I considered her unsinkable, though I know she struggled from time to time with health of body and spirit.  I remember singing “Gentle Mother” to her in Colorado when she had a low point.  She sang it back to me when I became one, providing me with a weekly Mother’s Day Out which always turned into a lunch with my aunt hearing stories about all that came with being a mom. She introduced me to Ben and Jerry’s Cherry Garcia and Diet Snapple Raspberry Tea,  as well as the priest and church community where our first born would be baptized.  She’s the only person I know who ever “graduated” from hospice, as most of us had mentally prepared to lose her around Christmas.

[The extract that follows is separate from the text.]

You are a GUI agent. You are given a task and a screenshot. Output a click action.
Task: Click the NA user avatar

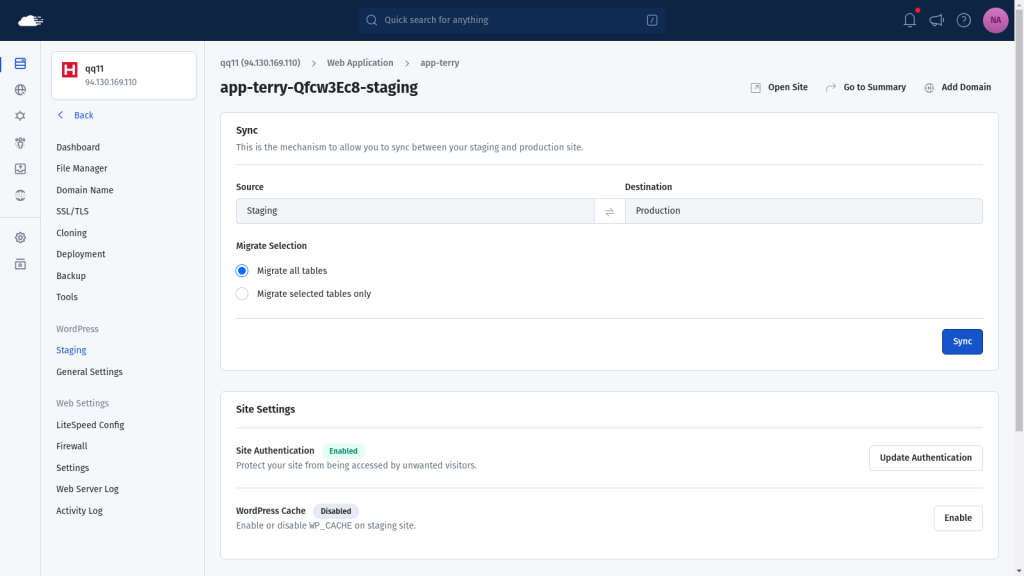coord(995,20)
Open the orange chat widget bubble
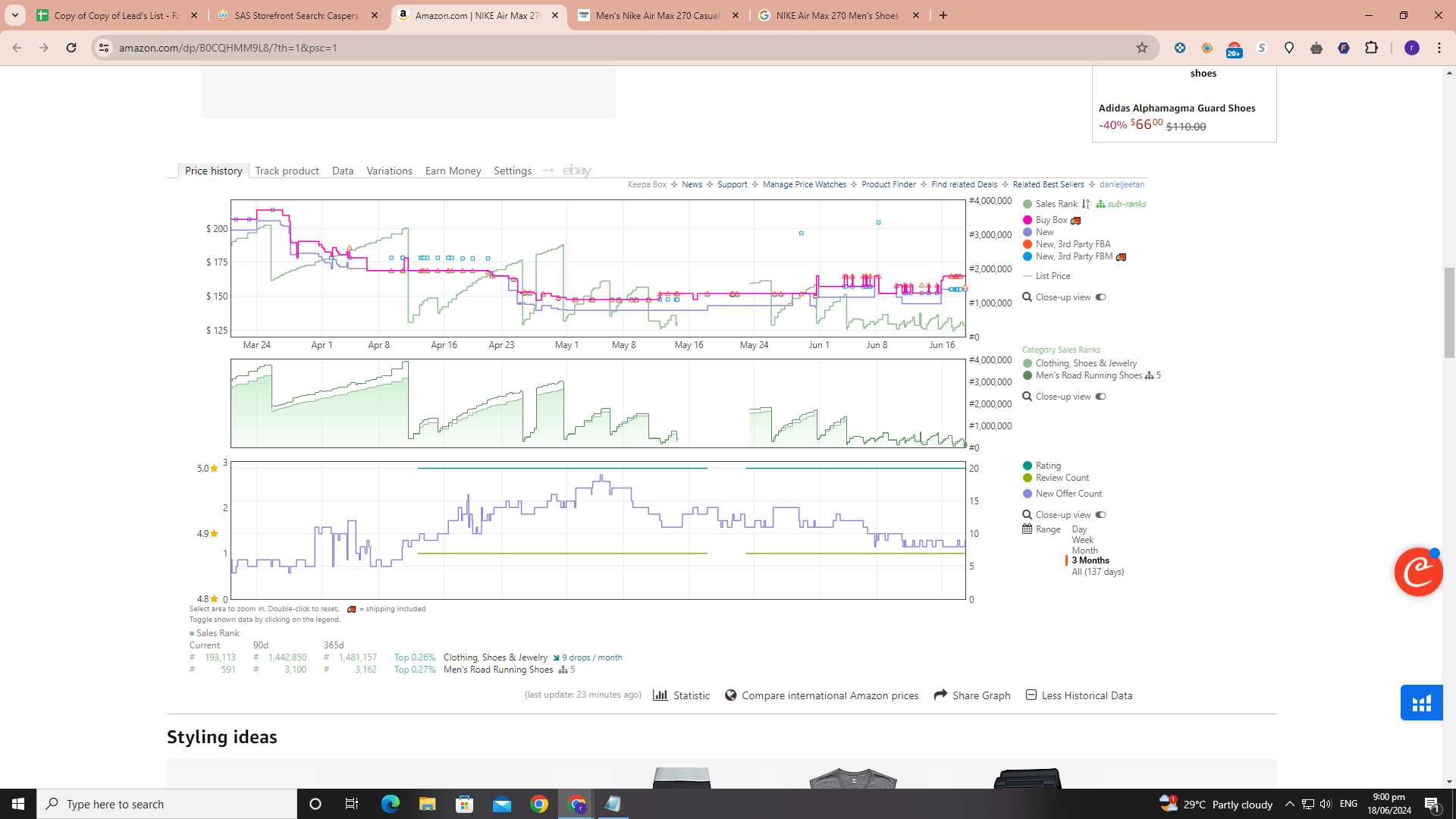This screenshot has width=1456, height=819. [x=1417, y=572]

I’m getting to the age where the generation that seemed like it was always there, is a forest that is forever growing thinner.  Watching my wedding tape has become a celebration of All Souls Day.   Early into losing the generation that came before us, my cousin talked about the pillars that held up the family beach house, and our aunts and uncles being the pillars, for the next generation to safely shelter on the shoulders of while they discovered who they were and how much they were loved.   She did that, like the two uncles and two aunts and my father and grandparents did before.  My comfort came in imagining the reunion; in visualizing her shaking hands with the Blessed Mother, and joining the big table for the great feast.

1 Sea and Sea - Swedes Real Estate

(Not our beach house but you get the idea).

My first thoughts when I saw the text that she’d died on Sunday early in the morning was, “She raced to the tomb,” and the readings from today, they fit perfectly with her having died.  She had a servants’ heart and was a generous steward with God’s gifts given to her.   I thought about the idea, that all the gifts we receive here, they are the small things with with we’ve been entrusted, and that she was lavish with all the small things.  I pray for all who loved her and will miss her here, and hope she’s already heard those wonderful words,  “Well done, good and faithful servant.”